Hair Extension (2014)

Rating: D

Dir: Kei Morikawa.
Star: Tomomi Nakatsuka, Koujin Gama, Naoto Iyoku, Yûka Rikuna.

If I had a nickel for every time I watched a Japanese movie about haunted hair extensions, I’d have two nickels. Which isn’t a lot, but it’s weird that it happened twice. Yes, seven years after Exte: Hair Extensions, J-horror went back to the same well, which feels a bit too long to be considered an attempt at a cynical mockbuster. But it is a sterling demonstration that, given the same questionable subject matter, a talented film-maker like Sion Sono can make a good film, while… [/gestures vaguely in the direction of this thoroughly underwhelming garbage]. Right from the start, this simply looks cheap, with lighting which imbues the whole movie with an ugly, fluorescent flatness. 

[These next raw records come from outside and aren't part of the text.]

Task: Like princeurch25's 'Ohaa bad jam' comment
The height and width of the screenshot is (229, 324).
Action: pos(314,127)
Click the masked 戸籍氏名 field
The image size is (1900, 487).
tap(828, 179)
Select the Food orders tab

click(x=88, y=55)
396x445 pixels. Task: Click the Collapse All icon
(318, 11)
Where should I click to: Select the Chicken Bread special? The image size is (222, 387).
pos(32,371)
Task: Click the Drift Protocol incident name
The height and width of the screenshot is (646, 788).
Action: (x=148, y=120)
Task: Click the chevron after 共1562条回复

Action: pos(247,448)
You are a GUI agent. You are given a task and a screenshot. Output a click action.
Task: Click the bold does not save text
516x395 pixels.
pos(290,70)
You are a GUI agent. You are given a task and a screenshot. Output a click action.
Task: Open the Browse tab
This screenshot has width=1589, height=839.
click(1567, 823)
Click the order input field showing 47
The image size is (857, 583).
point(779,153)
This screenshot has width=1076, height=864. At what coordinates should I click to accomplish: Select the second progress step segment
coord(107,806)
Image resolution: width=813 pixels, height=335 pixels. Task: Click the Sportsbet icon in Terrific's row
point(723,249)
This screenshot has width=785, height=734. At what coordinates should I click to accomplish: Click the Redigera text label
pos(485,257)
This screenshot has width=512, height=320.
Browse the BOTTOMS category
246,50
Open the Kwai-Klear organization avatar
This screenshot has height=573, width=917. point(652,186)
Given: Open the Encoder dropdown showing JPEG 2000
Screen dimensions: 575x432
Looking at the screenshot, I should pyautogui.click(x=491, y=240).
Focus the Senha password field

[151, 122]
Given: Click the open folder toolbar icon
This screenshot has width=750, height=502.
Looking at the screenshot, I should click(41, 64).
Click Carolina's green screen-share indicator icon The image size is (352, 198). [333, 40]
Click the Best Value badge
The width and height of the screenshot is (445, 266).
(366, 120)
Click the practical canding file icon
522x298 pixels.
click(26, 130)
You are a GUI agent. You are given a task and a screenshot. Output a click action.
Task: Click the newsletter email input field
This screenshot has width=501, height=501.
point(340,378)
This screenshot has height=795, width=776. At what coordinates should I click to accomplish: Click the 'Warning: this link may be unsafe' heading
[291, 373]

The basic premise is very similar, both films being based around the perils of using hair extensions whose origins are… uncertain, shall we say. In this case, the heroine is Mami Takano (Nakatsuka), a junior stylist in a salon. She is sent by the owner to pick up another batch of extensions from their rather creepy supplier, Hiroo Aizawa (Iyoku). Except, right from the get-go, it is clear there is something off about the latest batch. Unfortunately, it appears that the director has only one tool to show us this: ramping up the spooky soundtrack. The problem is, he uses this trick even in the most benign of circumstances. Someone is handing over an envelope, containing an adequate amount of money for salon services? OMINOUS MUSIC!!!!

Anyway, it turns out that there’s a chain of custody, with these particular extensions being passed from one brutally murdered victim to the next. Now in the extensions’ cross-hairs – pun not inten… oh, who am I kidding, pun very much intended – is Mami’s perky flatmate, Shiho (Rikuna). She never previously had any interest in this style, but on seeing them, she is immediately (MENACING AUDIO CUE!) consumed with desire for them. This ends as well as things usually do for bubbly secondary characters in low-rent horror movies. We also discover that corpses in Japan are stored in a discarded storage-room, while the local police have absolutely no interest in a string of suspicious deaths, no matter how neo-scalped the victims might be. 

Actually, it’s far more likely that this film simply couldn’t afford to depict anything like law enforcement. Indeed, it can’t afford to depict very much in general. Exte did at least have animated hair attack footage. Here, you get nothing more scary than disgruntled former owners showing up (top), looking like they had just won third place in the local heats of a 2014 Sadako look-alike contest. At least this has the grace to last barely seventy minutes, including the credits. So while it is basically a waste of the viewer’s time, it’s not a waste of very much of it. If you watch only one Japanese horror movie about haunted hair extensions this year… I strongly recommend skipping this one, and going with Exte instead.